Specializes in CCU, SICU, CVSICU, Precepting & Teaching.
posted by ruby vee:

"i work in an icu, and we're within our scope to do this -- but i'd tell the prescriber just as soon as i saw them. and you're right -- i could be in trouble, too, if the prescriber wanted to make trouble."

i just want to be sure i understand. do your policies actually support writing a doctor's order when you haven't spoken to a doctor in person or on the phone? because that seems to be what the issue is here. i'm not talking about writing something as a nursing protocol, because there are written protocols to cover some things the doctors have agreed they don't want to be called on, like a stat ekg for chest pain. that's not the question, though. i'm talking about writing something as a verbal or telephone order, as is the issue with the op? how are you within your scope to do this, even in icu? i know it happens, but it was my understanding it is outside the scope of practice, plus dishonest because it's stating you spoke to a doctor you never spoke to.

i really mean no disrespect. i'm just curious.

our doctors have agreed they don't want to be bothered with something like switching the route of a medication that's already ordered (in this case, pr tylenol) as long as the patient can tolerate pos. i've never heard of one objecting to that -- although they probably would object (and rightly so) if you changed the route on just about anything else. but the more i think about it, the more right you are. it's not strictly kosher and could come back to haunt us. suppose you gave po aspirin rather than pr to someone with an ugi bleeding history and it caused a problem?

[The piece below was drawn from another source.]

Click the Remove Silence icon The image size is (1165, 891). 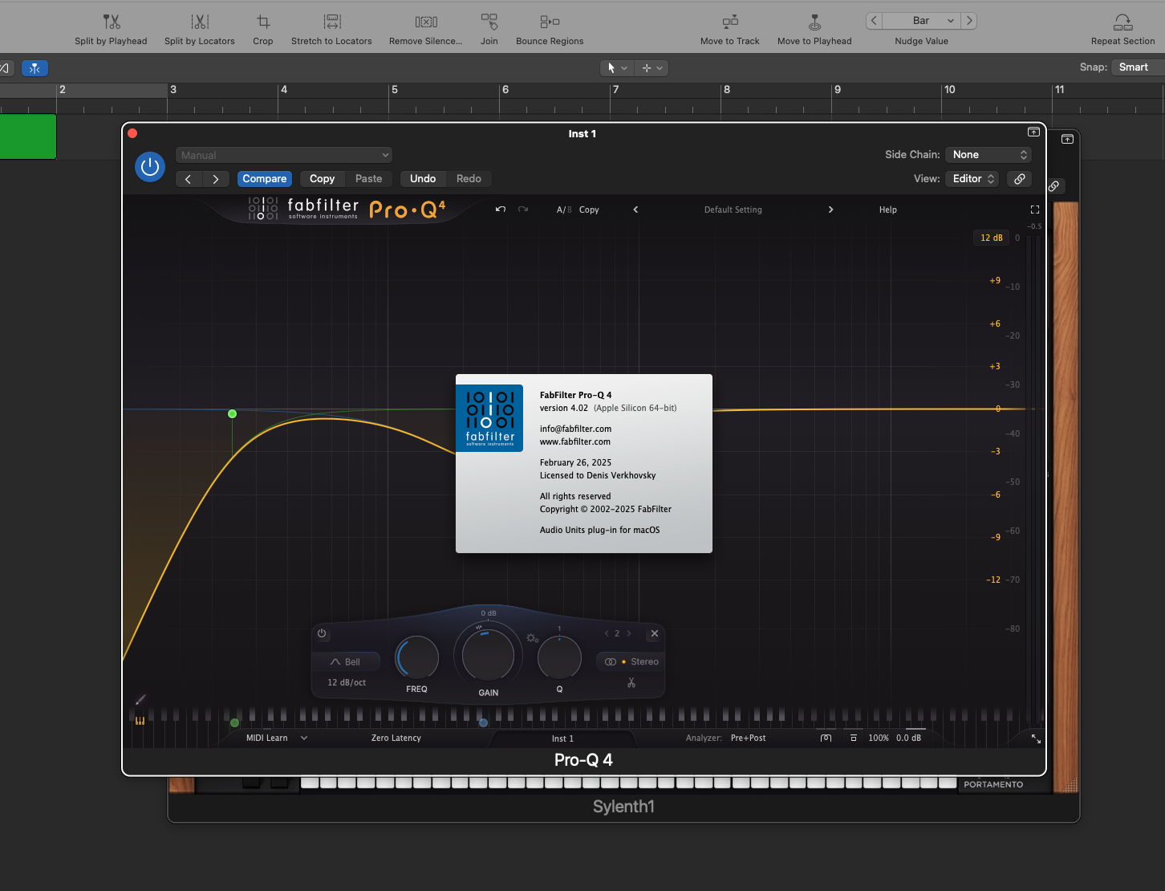(x=425, y=22)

Specializes in Cardiac Telemetry, ED.

Different units have different protocols. On the med/surg unit where I precepted, nurses routinely stopped IV fluids when the patient started eating, even if the little box to "saline lock IV when taking PO" hadn't been checked by the MD, because it was protocol. Nobody was going to call the surgeon and tell them they forgot to check the box on the postop orders and ask for permission to saline lock. Is this by the book practice? No. Is it real world practice? Yes.

On my unit, cardiac, we don't stop IVF without an MD order (unless the patient is too wet, then we stop the gtt and call the MD). On a unit where patients are routinely NPO, and have orders for meds via alternate routes, it's possible that switching to the PO route once the patient can take PO is acceptable practice. That's why I suggest asking the pharmacist first. Pharmacists do have discretion on certain things and can write orders within certain limitations.

Just the other night, I had to call the cardiologist on call because the cardiologist who did the intervention on one of my patients forgot to fill in the little blank saying how long to continue the Integrilin gtt. I know protocol is 12, sometimes 18 hours, but that was, in my opinion, going beyond basic nursing judgment. Of course, the cardiologist I got was The Grumpy One (aka Dr. Ray of Sunshine), and of course she complained about being called, but I got the order and covered my butt.

Some things, not such a big deal. Others, big deal.